*** PROVIDED ENTRIES ***

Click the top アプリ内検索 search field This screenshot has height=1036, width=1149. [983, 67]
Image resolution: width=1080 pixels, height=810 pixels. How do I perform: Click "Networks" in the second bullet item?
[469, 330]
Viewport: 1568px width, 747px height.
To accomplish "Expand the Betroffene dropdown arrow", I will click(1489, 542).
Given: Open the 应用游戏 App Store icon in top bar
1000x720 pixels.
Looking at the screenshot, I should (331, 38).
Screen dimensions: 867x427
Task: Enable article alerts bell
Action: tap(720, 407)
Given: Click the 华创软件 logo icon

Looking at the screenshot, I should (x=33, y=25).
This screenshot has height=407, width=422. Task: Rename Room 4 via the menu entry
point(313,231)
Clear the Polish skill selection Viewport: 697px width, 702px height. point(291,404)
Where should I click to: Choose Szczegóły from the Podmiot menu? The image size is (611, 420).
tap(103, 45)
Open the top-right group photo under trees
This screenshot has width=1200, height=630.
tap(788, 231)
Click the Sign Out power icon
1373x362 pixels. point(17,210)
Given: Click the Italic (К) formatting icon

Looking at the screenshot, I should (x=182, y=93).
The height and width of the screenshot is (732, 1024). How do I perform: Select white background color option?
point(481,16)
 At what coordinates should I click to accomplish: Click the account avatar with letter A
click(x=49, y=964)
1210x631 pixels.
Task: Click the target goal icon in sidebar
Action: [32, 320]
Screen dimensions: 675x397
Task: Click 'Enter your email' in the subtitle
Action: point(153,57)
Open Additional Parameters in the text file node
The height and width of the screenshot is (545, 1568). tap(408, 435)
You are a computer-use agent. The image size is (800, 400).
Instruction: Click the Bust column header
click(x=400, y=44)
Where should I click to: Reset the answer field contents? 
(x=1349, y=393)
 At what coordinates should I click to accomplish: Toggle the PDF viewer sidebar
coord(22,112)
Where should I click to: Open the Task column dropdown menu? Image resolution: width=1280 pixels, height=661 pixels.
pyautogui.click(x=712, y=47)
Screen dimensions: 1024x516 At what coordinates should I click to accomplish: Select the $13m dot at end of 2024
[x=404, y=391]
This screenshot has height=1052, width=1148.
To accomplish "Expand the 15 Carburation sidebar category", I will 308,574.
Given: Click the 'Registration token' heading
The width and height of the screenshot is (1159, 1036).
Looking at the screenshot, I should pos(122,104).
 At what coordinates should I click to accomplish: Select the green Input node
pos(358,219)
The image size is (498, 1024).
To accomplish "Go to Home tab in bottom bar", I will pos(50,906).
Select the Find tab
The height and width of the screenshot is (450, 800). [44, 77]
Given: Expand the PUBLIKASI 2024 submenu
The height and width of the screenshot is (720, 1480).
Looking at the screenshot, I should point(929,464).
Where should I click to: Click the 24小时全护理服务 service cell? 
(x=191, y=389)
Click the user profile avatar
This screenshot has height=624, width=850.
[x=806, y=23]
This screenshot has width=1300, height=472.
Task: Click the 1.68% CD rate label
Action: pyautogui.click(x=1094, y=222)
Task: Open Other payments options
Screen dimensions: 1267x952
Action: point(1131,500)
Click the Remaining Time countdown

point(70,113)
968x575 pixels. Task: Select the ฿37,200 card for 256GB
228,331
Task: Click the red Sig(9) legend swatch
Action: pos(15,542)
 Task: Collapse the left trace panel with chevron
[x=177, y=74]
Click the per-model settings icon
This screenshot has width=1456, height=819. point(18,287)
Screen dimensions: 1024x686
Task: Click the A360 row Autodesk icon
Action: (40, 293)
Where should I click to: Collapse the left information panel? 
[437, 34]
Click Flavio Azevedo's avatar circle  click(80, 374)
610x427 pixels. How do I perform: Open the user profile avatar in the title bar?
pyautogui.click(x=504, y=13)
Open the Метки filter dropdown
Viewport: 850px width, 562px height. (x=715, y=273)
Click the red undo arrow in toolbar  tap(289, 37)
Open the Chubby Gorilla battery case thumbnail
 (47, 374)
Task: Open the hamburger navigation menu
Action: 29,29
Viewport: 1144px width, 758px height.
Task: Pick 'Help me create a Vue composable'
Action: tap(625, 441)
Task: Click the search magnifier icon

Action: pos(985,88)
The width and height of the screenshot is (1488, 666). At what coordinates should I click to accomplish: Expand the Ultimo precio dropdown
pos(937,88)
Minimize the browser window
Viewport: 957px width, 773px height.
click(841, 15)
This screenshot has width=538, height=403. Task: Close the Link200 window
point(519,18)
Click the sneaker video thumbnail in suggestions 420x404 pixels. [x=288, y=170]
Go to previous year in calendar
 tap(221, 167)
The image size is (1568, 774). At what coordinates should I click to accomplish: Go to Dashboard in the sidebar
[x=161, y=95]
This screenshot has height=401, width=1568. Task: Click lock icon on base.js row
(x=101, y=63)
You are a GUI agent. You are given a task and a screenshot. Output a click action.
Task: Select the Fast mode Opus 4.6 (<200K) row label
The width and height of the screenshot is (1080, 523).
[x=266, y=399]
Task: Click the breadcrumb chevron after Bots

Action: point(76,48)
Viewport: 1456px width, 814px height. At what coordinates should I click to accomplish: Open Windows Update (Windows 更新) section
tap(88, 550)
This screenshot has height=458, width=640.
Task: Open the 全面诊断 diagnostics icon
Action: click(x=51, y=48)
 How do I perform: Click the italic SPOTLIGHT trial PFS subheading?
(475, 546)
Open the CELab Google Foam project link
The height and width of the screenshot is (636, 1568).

*** End of PROVIDED ENTRIES ***

● **YOUR INSTRUCTIONS**: What you should output is every line of the records above, from the first through the line containing "Clear the Polish", unchanged.

● **ANSWER BOX**:
Click the top アプリ内検索 search field This screenshot has height=1036, width=1149. [983, 67]
Image resolution: width=1080 pixels, height=810 pixels. How do I perform: Click "Networks" in the second bullet item?
[469, 330]
Viewport: 1568px width, 747px height.
To accomplish "Expand the Betroffene dropdown arrow", I will click(1489, 542).
Given: Open the 应用游戏 App Store icon in top bar
1000x720 pixels.
Looking at the screenshot, I should (331, 38).
Screen dimensions: 867x427
Task: Enable article alerts bell
Action: tap(720, 407)
Given: Click the 华创软件 logo icon

Looking at the screenshot, I should (x=33, y=25).
This screenshot has height=407, width=422. Task: Rename Room 4 via the menu entry
point(313,231)
Clear the Polish skill selection Viewport: 697px width, 702px height. point(291,404)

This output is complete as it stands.